During the thick of the holiday season and its festivities, people are more likely than at any other time of year to set aside their health resolves and indulge in sweet and savory seasonal favorites. The season is often marked by frequent gatherings with family and friends that inevitably center around food and, in many parts of North America (especially where it’s very cold), sedentary behavior that does a great impersonation of hibernation. For many people, the consequences of these holiday habits lead to guilt as the season ends, fueling resolutions for healthier habits when the new year begins.
Making health resolutions is easy, but keeping them is the hard part. Could this difficulty be driven in part by making too many resolutions or making them just a little too ambitious? Are they complicated and intimidating? Do they take too much time to accomplish or require major dietary and lifestyle overhauls? Do night owls hope to magically turn themselves into larks? Does someone who’s on a first-name basis with the people at the fast food drive-thru window vow to start cooking dinner at home every night?
People are more likely to stick to a resolution for the long term when the goals are realistic, rather than unattainable. There are a few foundational changes that can make a tremendous impact on an individual’s overall wellbeing. The majority of chronic health issues are rooted in just a few practices that sabotage physical, mental, and emotional health. Focusing on these practices and making them habits – lifelong practices – can have a significant influence.
Ditch the Sugar
Healthcare practitioners continue to try and stop the runaway train and inevitable wreckage of unbridled sugar consumption. The uncontrolled consumption of refined sugar exacerbates most of the issues topping the list of chronic health problems plaguing the industrialized world. It’s the main cause of dental caries and overall poor oral health, and is also closely linked to obesity, type 2 diabetes, heart, liver and kidney disease, hypertension, obesity-related cancers, common mental disorders, and depression.
The American Heart Association recommends that women limit their sugar consumption to no more than 6 teaspoons a day, and for men, no more than 9 teaspoons a day. Few people realize that this limit can easily be reached with just one peanut butter and jelly sandwich. According to research from 2012 regarding sugar consumption in the US, the average American consumed 19 teaspoons of sugar a day!
The metabolic mechanisms by which sugar contributes to disease are both direct and indirect. They include dysregulation of lipid and carbohydrate metabolism leading to dyslipidemia, reduced beta oxidation (metabolism of fats), and insulin resistance. Other mechanisms include positive energy balance, hyperuricemia, oxidative stress, and chronic inflammation. Making a choice to eliminate added sugar from the diet can result in a massive shift toward better health.
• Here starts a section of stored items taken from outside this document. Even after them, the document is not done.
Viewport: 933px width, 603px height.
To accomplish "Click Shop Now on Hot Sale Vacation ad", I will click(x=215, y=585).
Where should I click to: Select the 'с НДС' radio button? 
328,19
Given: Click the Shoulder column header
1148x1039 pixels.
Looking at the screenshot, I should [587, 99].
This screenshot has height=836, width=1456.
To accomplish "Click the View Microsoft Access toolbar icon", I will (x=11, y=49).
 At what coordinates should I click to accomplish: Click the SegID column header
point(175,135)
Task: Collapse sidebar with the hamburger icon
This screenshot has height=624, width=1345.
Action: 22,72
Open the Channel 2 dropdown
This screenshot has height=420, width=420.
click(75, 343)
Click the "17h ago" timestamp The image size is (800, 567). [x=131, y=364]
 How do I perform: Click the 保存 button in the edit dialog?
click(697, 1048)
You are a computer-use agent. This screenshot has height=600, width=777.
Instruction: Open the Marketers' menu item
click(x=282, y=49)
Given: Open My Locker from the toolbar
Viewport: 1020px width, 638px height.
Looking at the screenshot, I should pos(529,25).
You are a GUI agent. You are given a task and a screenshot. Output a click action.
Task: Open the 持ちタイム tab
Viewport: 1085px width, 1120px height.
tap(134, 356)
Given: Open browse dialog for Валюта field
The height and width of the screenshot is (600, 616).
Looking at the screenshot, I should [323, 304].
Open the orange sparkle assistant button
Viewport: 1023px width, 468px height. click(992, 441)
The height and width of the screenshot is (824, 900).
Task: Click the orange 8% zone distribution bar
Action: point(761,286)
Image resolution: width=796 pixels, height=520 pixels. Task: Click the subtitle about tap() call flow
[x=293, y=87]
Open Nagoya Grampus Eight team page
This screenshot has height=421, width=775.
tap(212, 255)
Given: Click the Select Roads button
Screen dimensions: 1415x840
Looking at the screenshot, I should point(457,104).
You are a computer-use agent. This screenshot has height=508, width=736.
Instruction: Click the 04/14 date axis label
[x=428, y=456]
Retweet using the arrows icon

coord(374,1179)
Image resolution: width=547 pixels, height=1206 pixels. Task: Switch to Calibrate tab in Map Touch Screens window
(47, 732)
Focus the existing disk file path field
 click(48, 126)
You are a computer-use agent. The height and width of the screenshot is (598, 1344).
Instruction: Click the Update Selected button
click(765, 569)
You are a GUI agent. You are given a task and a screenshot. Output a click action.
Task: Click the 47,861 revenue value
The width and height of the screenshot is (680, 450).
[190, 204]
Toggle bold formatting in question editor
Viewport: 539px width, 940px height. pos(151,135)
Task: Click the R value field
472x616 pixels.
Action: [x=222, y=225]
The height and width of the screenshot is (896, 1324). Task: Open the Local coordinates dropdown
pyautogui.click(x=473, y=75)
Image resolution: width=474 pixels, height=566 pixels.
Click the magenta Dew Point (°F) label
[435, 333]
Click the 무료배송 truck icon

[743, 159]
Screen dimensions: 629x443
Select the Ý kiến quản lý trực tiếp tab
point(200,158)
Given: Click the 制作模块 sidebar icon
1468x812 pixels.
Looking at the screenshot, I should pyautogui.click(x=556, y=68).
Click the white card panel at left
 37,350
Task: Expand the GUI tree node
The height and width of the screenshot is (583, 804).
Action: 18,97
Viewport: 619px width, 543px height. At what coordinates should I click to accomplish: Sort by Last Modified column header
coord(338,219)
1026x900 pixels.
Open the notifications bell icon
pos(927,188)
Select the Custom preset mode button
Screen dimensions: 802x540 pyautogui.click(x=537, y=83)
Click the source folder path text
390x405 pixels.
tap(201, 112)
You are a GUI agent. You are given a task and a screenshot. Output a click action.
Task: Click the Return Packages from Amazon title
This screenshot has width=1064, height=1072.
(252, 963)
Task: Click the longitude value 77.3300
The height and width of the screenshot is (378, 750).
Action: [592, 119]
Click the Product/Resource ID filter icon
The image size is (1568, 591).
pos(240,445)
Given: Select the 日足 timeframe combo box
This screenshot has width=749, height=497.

Adequately Hydrate with Water
Dehydration is a common but under-recognized condition in many individuals. Chronic dehydration begins in childhood and continues throughout the lifespan. It is estimated that over 54 percent of the population lives in a state of chronic dehydration. The human body is nearly 85 percent water, which hints at why dehydration can be so problematic. Dehydration goes way beyond simply feeling thirsty. Mild dehydration may impair concentration, reaction responses, productivity, executive functions, cognition, mood, learning and can even affect interpersonal relationships. Prolonged exposure to highly concentrated urine has been associated with more dangerous conditions such as bladder, colorectal, and breast cancers, and urolithiasis. Hydration status is also directly linked to increased body mass index and obesity, which makes hydration a potential indirect contributor to obesity-related health conditions.
A good general rule for people to maintain adequate hydration is to drink half their body weight in ounces of water. (For example, a 150-pound person would drink 75oz of water.) This is a simple, easy, and free health resolution people can make, yet it brings a powerful impact.
Consume a Protein-rich Breakfast
Another foundational health resolution that can have a significant positive impact on health is consuming a protein-rich breakfast. Two breakfast habits seem to prevail in North America: either skipping breakfast altogether, or consuming a breakfast high in refined carbohydrates. Both of these are associated with obesity and related comorbidities. In contrast, a protein-rich breakfast has been shown to reduce appetite, increase satiety, and is associated with a healthier energy intake over the remainder of the day. Collectively, these positive effects result in a lower prevalence of overweight and obesity, potentially reducing the risks for obesity-related health conditions. A protein-rich breakfast produces favorable changes to blood lipids and blood pressure, lowers postprandial glucose and insulin responses, reducing the risk of metabolic syndrome and chronically elevated insulin, which often precede type 2 diabetes and cardiovascular disease.
As the new year rolls around and people are motivated to make positive changes, healthcare professionals can encourage simple yet highly effective changes. New Year’s resolutions don’t have to be complicated and unattainable. These three basic changes – eliminating sugar, drinking more water, and eating a protein-rich breakfast – can have a powerful impact on someone’s total health.